__Brief__.
Can you copy every line of the material below word for word, leaving out the pictures?

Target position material

· · · · · · ·

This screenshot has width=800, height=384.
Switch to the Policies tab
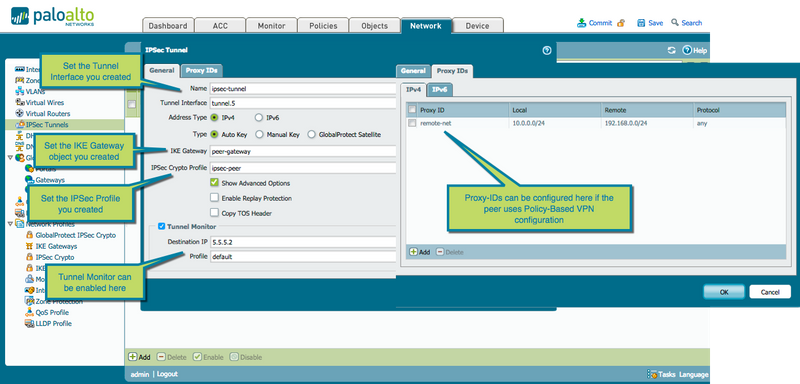323,25
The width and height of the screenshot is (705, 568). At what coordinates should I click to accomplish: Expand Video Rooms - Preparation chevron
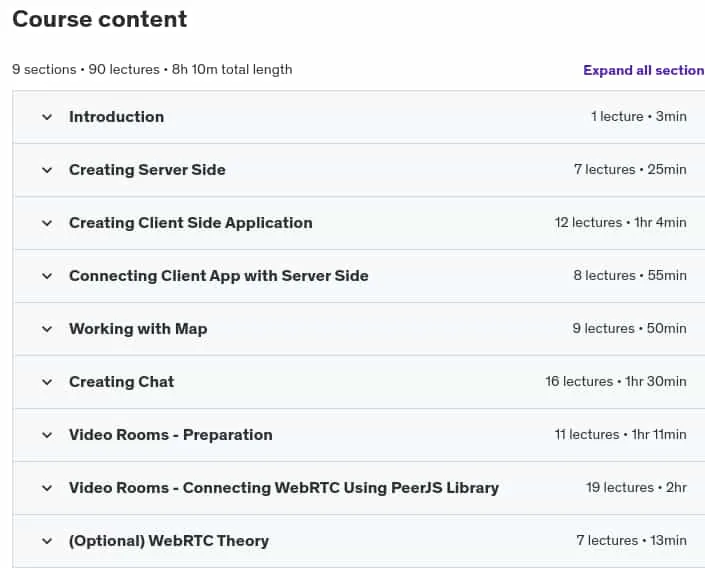pyautogui.click(x=47, y=435)
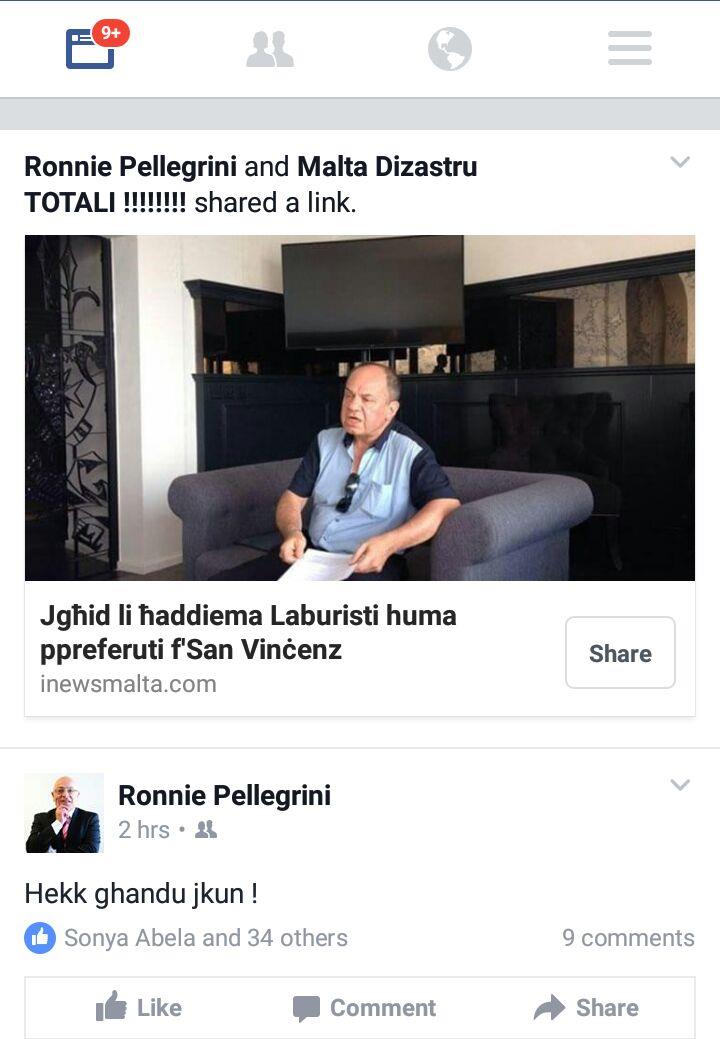
Task: View the 9 comments
Action: (628, 938)
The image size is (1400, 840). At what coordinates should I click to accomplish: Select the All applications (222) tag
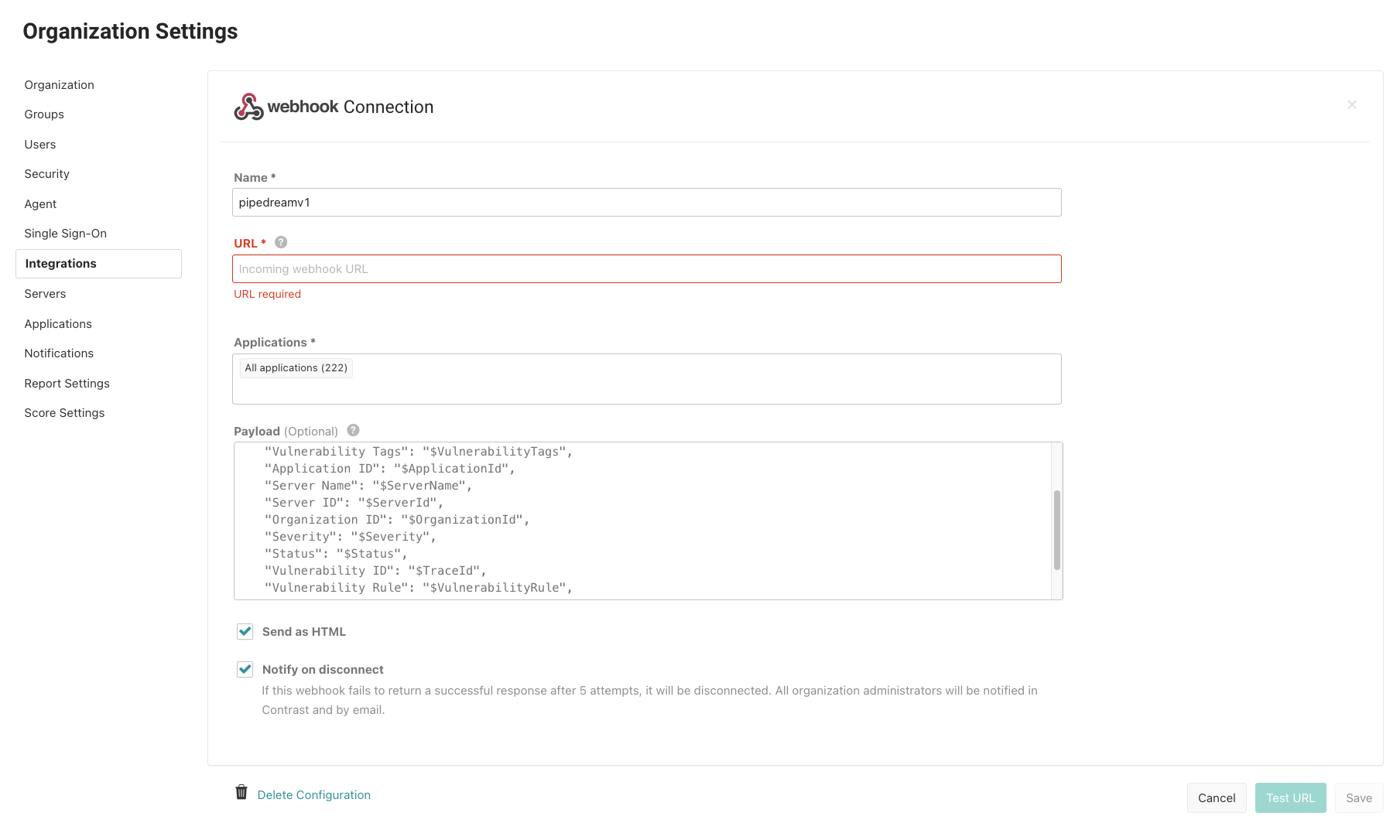point(296,368)
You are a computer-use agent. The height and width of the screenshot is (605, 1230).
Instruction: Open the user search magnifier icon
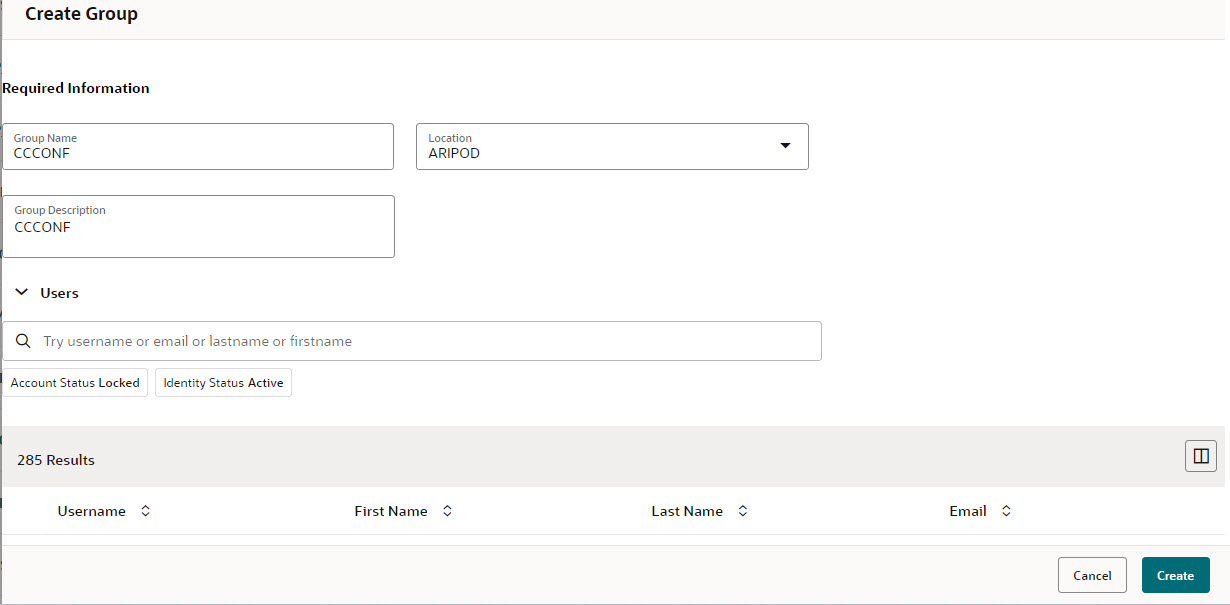(23, 341)
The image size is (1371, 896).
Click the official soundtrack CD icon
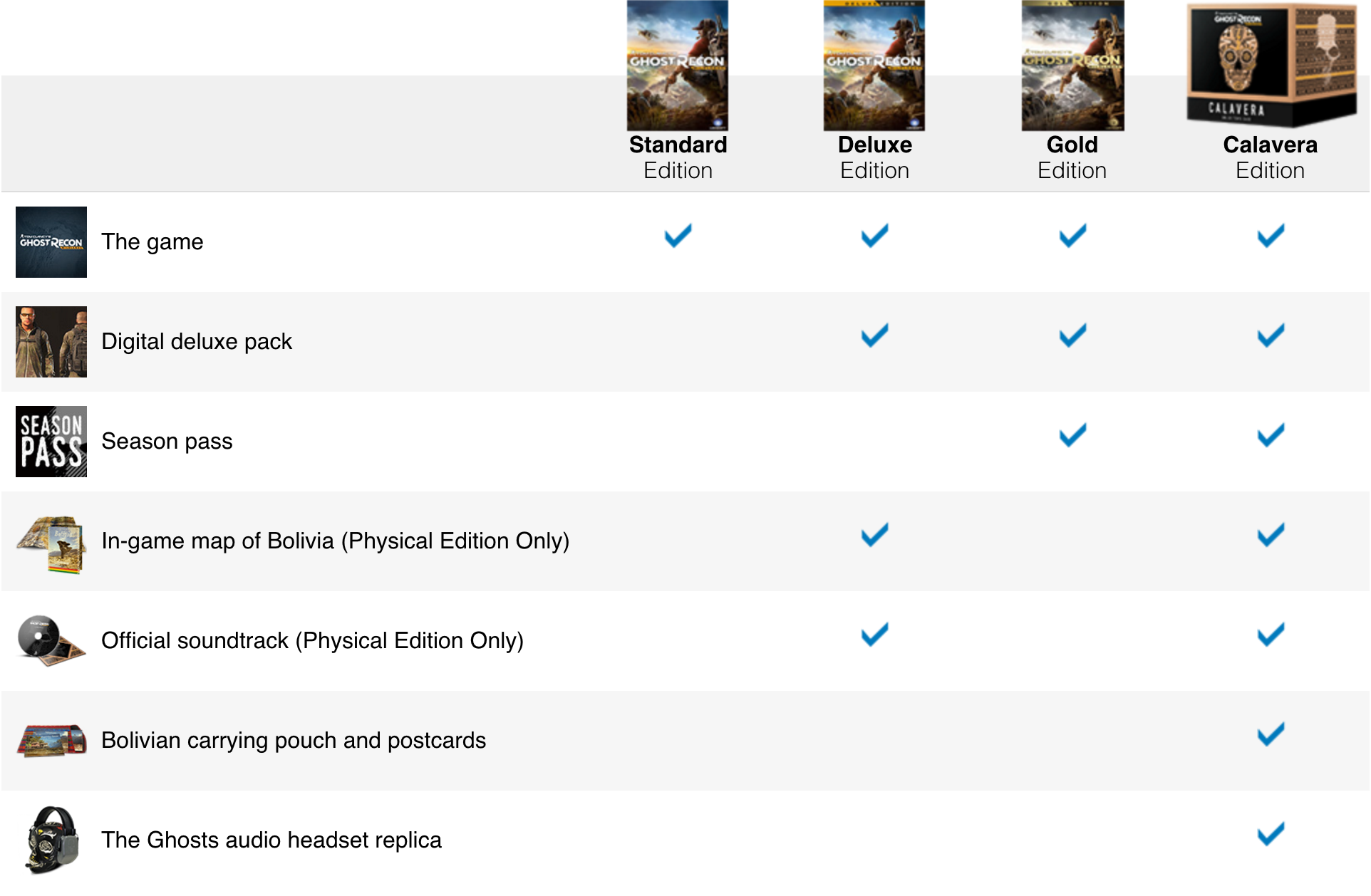(x=50, y=640)
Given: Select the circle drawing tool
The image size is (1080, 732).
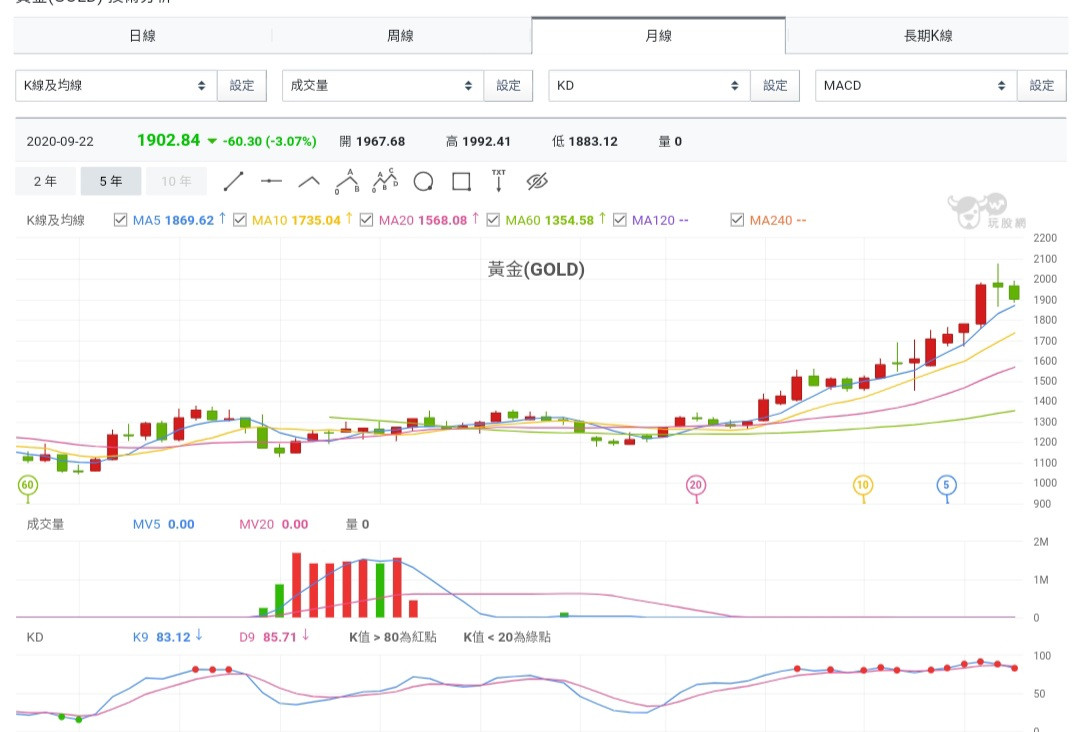Looking at the screenshot, I should (423, 181).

· · · · · · ·

__Response to this exercise__.
This screenshot has width=800, height=384.
Switch to the Policies tab
323,25
The width and height of the screenshot is (705, 568). At what coordinates should I click to accomplish: Expand Video Rooms - Preparation chevron
pyautogui.click(x=47, y=435)
Task: View the 9 comments
Action: (628, 938)
The image size is (1400, 840). At what coordinates should I click to accomplish: Select the All applications (222) tag
point(296,368)
You are a computer-use agent. The height and width of the screenshot is (605, 1230).
Instruction: Open the user search magnifier icon
(23, 341)
The image size is (1371, 896).
Click the official soundtrack CD icon
(x=50, y=640)
Given: Select the circle drawing tool
The image size is (1080, 732).
Looking at the screenshot, I should (423, 181).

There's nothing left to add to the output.